20 Şubat 2014 Perşembe

Tahterevallinin bir ucunda oturuyorsan diğer uçtakini iyi seç!

Bugün dünyayı büyük şirketlerin yönettiği artık su götürmez bir gerçek. Hayatın her alanında şirketlerle karşı karşıyayız. Doğal olarak da karşımıza her zaman bir şirket çalışanı çıkıyor mutlaka. Onlara güvendiğimiz ölçüde iş ilişkimizi oluşturuyoruz. Peki ama şirket çalışanları gerçekte ne kadar güvenilirdir?

Şirket çalışanları genellikle iyi ahlaklı ve dürüst insanlardır. Çoğu yaşadığı yeri ve hatta dünyayı değiştirmek için büyük ideallere sahiptir. Bu dünyayı yaşanılır kılmak için mesleklerinin onlara fırsat sunduğunu düşünürler. Fakat ortada çelişkili bir durum var. Asıl amaçları şirketlerinin çıkarlarına öncelik vermektir. Bu bilinen ikilemi göz önüne alır ve şirket çalışanları ne kadar güvenilirdir sorusunu sorduğumuzda ne yanıt vermeliyiz dersiniz?

1993 noelinde Patricia Anderson arka koltukta oturan üç küçük çocuğuyla evine doğru gidiyordu.
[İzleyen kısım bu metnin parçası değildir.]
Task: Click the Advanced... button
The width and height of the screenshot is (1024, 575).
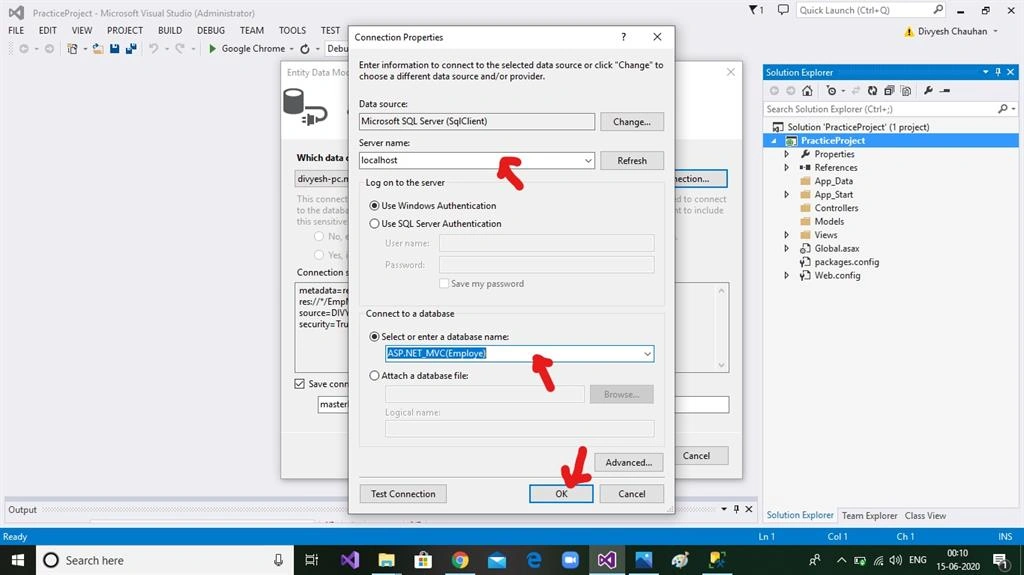Action: [x=628, y=463]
Chevrolet Malibu marka otomobili ile kırmızı ışıkta durdu. Tam kalkmak üzereydi ki sarhoş bir şoför arkadan hızla otomobiline çarptı. Çarpmanın etkisiyle araba alev aldı ve üç çocuğun vücudunun %60'ı korkunç şekilde yandı.

Uzun yargılama sonucunda hakim firmayı suçlu buldu. Yakıt tankı arka tampondan 28 cm. uzaktaydı. Oysa bu uzaklığın en az 43 cm. olması gerekiyordu. Aracın bir yıl önceki modelinde bu uzaklık 51 cm. idi. Peki ama ne olmuştu da bu uzaklık ölümcül bir seviyeye düşürülmüştü?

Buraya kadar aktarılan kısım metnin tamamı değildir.